- _What is required_: Only the last stretch of the records is wanted: restate word for word the line with "Статьи (15, 36)" and every line after it.

- _Supplied data_:
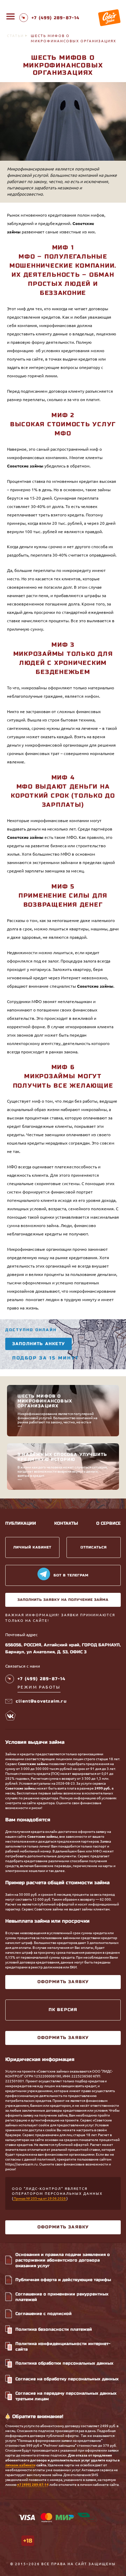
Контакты (66, 1523)
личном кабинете (20, 2465)
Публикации (20, 1523)
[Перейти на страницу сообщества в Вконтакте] (10, 1715)
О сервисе (108, 1523)
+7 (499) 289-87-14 (33, 2485)
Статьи (15, 36)
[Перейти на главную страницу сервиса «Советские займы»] (109, 17)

- _Task solution_:
Статьи (15, 36)
[Перейти на главную страницу сервиса «Советские займы»] (109, 17)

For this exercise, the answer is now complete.